A maior preocupação da mulher solteira consiste em convencer o namorado de que o casamento é mais económico, mais romântico e a ordem natural das coisas. Para além de que o sexo fica à distância de um braço esticado, argumento que normalmente resulta.
Enquanto isto, as mulheres casadas levam a cabo um combate diário com o homem que têm lá em casa, chamando-o à responsabilidade para o que é sensato e exequível. Pelo mundo inteiro, a cada segundo, 23 milhões de homens estão simultaneamente a ser acusados de infantilidade e imaturidade, topos de uma pirâmide de defeitos que englobam, a título de exemplo, a generalizada falta de higiene corporal e a inexistência de hora certa para chegar a casa. A mulher casada não se preocupa em convencer o marido a manter-se casado: ele já estudou todas a hipóteses de fuga e sabe que não vale a pena escavar um túnel durante 12 anos com uma colher de café: não há fuga. O casamento é a única prisão de alta segurança onde não é possível iludir a atenção dos guardas. Isso foi tarefa de que a esposa se ocupou lá para trás, enquanto encheu a barriga de amorosos filhos comuns e colaborou na contração de hipotecas para o bem do agregado. Para ter a certeza que a propriedade-marido está segura, se tem economias de solteira, empresta-lhas para que ele entre num franchising cujos lucros reverterão a favor dos filhos. Se não tem, mete-o em negócios de família.

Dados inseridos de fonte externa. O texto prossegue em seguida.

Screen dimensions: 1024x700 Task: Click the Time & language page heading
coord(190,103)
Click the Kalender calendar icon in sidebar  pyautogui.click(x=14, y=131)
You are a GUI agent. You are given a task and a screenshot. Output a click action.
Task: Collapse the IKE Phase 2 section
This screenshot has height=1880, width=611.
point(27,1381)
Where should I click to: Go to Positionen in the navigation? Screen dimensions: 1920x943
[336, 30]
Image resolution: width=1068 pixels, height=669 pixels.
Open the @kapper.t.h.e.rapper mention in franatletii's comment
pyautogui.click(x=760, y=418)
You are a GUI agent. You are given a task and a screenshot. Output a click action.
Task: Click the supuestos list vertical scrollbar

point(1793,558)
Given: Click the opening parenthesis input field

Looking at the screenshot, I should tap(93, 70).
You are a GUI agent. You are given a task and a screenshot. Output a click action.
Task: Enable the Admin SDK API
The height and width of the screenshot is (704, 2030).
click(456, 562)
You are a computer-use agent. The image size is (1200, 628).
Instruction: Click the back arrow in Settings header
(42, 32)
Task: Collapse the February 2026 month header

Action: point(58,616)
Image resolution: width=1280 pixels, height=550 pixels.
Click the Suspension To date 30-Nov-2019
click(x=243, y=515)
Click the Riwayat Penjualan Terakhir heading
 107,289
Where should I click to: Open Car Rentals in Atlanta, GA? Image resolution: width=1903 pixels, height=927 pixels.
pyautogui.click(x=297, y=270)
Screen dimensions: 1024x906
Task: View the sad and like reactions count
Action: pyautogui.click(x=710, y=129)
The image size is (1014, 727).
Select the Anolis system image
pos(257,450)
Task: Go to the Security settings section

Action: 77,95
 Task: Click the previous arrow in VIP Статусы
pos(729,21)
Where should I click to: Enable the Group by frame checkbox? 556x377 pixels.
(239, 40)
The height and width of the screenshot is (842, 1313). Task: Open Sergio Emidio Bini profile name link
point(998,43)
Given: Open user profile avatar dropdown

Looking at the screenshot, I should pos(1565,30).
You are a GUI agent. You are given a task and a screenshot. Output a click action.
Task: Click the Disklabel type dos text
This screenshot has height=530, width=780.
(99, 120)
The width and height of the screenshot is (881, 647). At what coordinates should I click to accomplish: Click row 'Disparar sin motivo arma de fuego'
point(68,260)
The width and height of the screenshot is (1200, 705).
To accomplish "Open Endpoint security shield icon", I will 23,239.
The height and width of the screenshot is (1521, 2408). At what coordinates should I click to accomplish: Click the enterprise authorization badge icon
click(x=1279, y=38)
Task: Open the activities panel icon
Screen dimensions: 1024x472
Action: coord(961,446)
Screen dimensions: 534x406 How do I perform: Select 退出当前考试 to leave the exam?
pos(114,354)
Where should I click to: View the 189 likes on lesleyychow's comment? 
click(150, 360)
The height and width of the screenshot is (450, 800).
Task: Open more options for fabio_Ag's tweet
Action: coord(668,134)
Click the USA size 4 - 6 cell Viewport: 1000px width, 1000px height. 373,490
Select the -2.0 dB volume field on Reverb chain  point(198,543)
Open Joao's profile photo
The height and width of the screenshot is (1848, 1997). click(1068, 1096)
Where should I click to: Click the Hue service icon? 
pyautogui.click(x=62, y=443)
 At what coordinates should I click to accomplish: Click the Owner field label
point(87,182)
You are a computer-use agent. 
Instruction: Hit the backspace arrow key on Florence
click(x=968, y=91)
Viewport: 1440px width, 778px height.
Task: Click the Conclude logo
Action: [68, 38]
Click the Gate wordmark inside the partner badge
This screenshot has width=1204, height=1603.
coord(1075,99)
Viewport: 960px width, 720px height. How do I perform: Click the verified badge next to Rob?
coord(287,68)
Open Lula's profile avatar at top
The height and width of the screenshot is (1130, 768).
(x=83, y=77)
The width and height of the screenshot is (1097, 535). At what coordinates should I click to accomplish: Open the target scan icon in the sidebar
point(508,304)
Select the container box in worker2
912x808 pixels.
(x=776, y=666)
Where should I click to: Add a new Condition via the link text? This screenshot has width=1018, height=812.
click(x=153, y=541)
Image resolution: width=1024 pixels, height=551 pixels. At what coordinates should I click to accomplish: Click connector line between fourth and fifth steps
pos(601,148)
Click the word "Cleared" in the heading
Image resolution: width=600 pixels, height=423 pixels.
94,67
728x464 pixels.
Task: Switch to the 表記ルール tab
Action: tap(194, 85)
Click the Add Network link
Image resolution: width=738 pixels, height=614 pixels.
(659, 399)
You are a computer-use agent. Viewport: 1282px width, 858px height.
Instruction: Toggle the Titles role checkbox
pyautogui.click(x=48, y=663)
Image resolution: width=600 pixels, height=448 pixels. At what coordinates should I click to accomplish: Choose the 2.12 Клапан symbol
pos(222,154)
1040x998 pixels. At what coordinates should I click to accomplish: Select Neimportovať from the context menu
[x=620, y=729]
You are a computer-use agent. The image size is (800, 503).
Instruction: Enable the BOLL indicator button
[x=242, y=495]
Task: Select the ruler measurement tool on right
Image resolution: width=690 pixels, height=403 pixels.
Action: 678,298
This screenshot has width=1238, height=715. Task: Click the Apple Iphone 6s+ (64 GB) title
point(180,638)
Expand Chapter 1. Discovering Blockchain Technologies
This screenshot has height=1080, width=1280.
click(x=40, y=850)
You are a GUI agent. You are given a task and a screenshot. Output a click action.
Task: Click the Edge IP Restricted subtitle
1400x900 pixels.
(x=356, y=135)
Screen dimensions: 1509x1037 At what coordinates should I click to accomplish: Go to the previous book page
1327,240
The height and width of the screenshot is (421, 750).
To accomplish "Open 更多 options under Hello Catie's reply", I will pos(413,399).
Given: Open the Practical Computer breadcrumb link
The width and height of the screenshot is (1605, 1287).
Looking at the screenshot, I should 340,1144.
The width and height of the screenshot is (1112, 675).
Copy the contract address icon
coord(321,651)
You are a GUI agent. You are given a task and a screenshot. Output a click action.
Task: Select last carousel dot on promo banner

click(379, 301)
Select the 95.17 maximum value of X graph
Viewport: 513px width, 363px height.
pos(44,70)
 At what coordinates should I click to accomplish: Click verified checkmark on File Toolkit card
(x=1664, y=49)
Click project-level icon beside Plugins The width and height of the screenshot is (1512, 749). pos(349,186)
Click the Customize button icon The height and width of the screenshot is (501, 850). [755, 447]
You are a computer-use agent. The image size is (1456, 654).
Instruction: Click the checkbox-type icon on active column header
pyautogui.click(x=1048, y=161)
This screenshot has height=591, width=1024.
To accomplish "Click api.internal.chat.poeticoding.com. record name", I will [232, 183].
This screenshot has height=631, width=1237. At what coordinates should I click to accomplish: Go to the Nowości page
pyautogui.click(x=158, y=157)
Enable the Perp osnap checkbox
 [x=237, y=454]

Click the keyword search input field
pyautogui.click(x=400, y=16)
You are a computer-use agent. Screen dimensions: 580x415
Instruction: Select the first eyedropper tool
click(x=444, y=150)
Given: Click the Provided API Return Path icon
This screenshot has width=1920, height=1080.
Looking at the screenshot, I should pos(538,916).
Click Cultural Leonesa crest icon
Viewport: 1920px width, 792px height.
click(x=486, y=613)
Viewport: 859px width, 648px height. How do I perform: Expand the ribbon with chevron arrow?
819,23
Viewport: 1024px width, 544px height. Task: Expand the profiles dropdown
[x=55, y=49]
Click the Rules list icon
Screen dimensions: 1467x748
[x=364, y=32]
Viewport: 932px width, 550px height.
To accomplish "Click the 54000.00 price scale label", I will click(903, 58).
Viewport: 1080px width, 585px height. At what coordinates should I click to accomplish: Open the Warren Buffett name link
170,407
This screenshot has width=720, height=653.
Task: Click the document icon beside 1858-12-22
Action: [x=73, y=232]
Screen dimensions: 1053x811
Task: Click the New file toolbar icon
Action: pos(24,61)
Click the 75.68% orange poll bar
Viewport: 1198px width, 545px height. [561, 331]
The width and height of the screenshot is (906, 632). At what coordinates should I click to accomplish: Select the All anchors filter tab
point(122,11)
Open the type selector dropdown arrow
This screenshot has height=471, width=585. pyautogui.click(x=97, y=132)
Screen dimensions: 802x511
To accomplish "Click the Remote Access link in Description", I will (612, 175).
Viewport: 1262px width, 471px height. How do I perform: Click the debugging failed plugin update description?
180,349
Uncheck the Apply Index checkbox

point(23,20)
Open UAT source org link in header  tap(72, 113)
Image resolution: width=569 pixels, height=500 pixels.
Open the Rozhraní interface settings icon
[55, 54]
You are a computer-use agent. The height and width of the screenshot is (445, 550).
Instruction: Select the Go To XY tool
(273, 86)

Não compreendo a maratona das mulheres a favor da construção e manutenção desta prisão para si e para os outros. Este é um daqueles casos em que o exemplo nunca serve de exemplo. De fora, olhando à minha volta para as famílias no café, chego a sentir falta de ar. Que pessoas tão infelizes, dependentes, aprisionadas, fartas umas das outras. Eu não tenho sexo ao alcance do braço. Eu não tenho quem me traga um chazinho quando estou de cama nem me faça uma massagem ou o favorzinho de ir lá abaixo ao leite ou despejar o lixo. O que é tenho é a minha vida. Não pergunto a ninguém se posso, não tenho acusações a debitar ou a creditar. Estendo-me no sofá. Se não quero não lavo a louça. Se não quero não vou ou cinema nem ao supermercado. Ou vou. Tenho cá os amigos e bebo copos de vinho se me apetece. Às vezes janto maçãs. É a minha, minha vida.
Se tivesse em casa as pressões do emprego, ou similares, porque as pressões carregam por igual, e não pudesse furtar-me a elas, definharia como uma árvore sem água. Carregaria a vida como um condenado a trabalhos forçados eternos, um escravo da vontade dos outros. Não me pertenceria. Acredito que as pessoas tenham vivido assim. Acredito que vivam assim. Para mim, sinceramente, é um estilo de vida excessivamente cancerígeno. Acredito que o meu saia mais caro, mas a qualidade de vida tem os seus custos.